JOBS
1. Answer these questions from the passage on Data Scientist job specifications, marking each answer with its letter.
(a) Which requirement does the passage call the most popular topic of discussion?
(b) What do many job specs require a Data Scientist to have as a minimum requirement?
(c) Along with the job specification, what can help to bring a job to life?
2. For each statement, say whether it agrees with the passage on Data Scientist job specifications. Answer yes or no, and quote the deciding words.
(a) The passage says some roles may be much more R&D focused.
(b) The passage says no job specifications give a good insight into the type of person a company wants.
(c) The passage says poorly written specs come from people who understand the role well.
3. Retype the part of the passage on Data Scientist job specifications starting at "It is these" and ending at "the Expert Say?".

PAGE EXCERPT
────────────────────────────────────────

I see many job specifications in my line of work, many of them give a pretty good insight into the type of person a company is after, and with added info over the phone, they can help to bring a job to life. Sometimes, however, it’s like somebody has chewed up and swallowed the Big Data page on Wikipedia and spit it out onto a piece of paper. Written by those who don’t understand what the role is and what they will actually be doing, taking every single buzzword and phrase which relates to Big Data and putting it on the page as a necessary requirement.
It is these types of job specifications that can maybe seem off-putting for candidates, they don’t make sense and seem unrealistic. However, one requirement over all the others seems to be the most popular topic of discussion; education. Many job specs will require a Data Scientist to have a PhD as a minimum requirement, but do they actually need one? Some roles may be much more R&D focused and therefore will require somebody with a research background and skillset, typically exemplified by doing a PhD. However this can’t be the case for all Data Scientist roles, can it?
What Does the Expert Say?

────────────────────────────────────────

DATASET SECTION
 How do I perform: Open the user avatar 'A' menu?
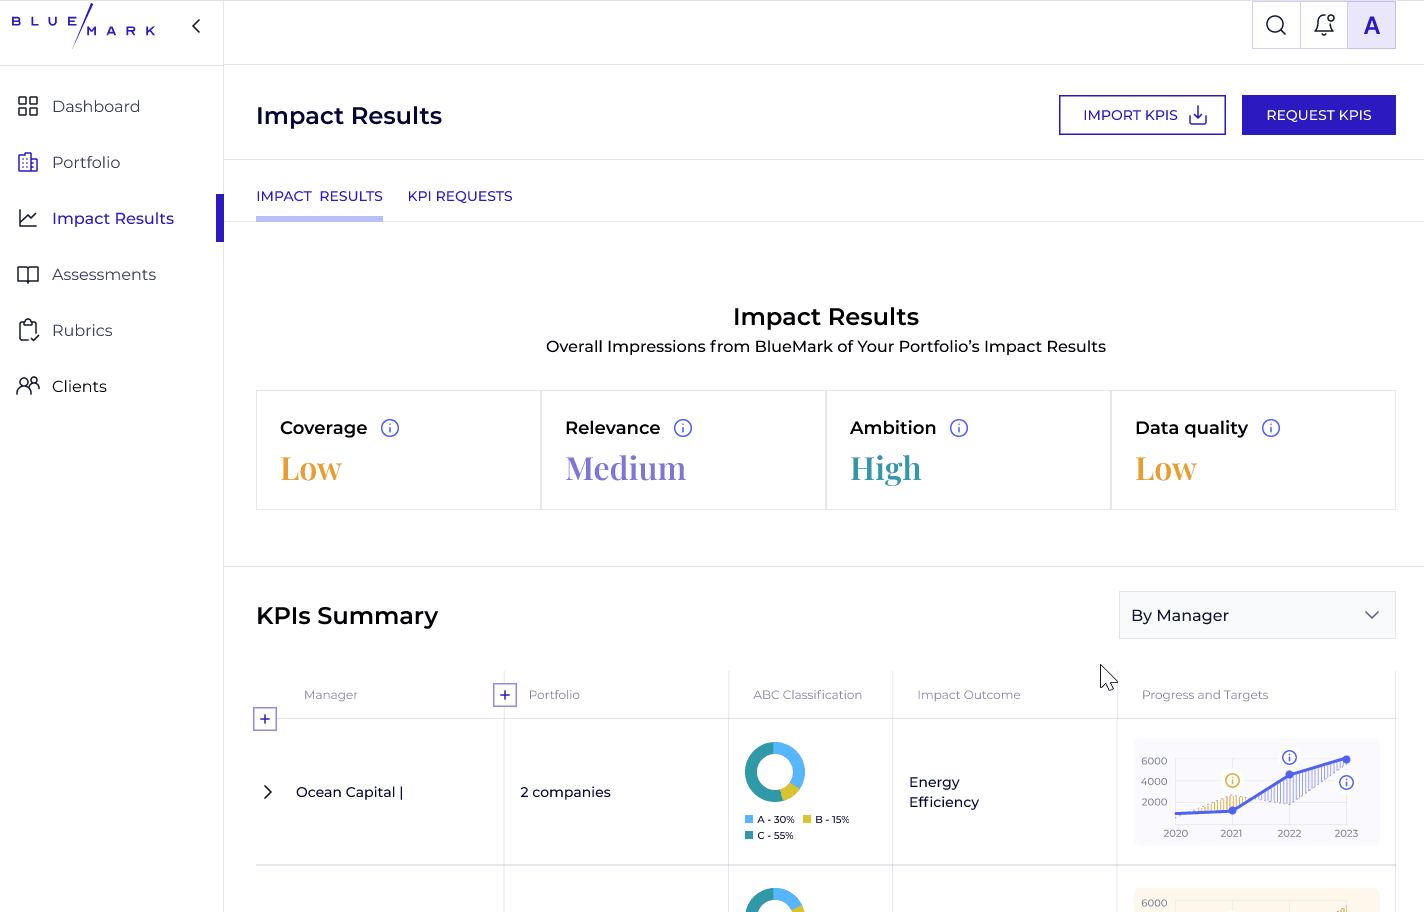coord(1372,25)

────────────────────────────────────────

IN RESPONSE
1.
(a) Education.
(b) A PhD.
(c) Added info over the phone.

2.
(a) Yes: "Some roles may be much more R&D focused and therefore will require somebody with a research background and skillset"
(b) No: "many of them give a pretty good insight into the type of person a company is after"
(c) No: "Written by those who don’t understand what the role is and what they will actually be doing"

3.
It is these types of job specifications that can maybe seem off-putting for candidates, they don’t make sense and seem unrealistic. However, one requirement over all the others seems to be the most popular topic of discussion; education. Many job specs will require a Data Scientist to have a PhD as a minimum requirement, but do they actually need one? Some roles may be much more R&D focused and therefore will require somebody with a research background and skillset, typically exemplified by doing a PhD. However this can’t be the case for all Data Scientist roles, can it?
What Does the Expert Say?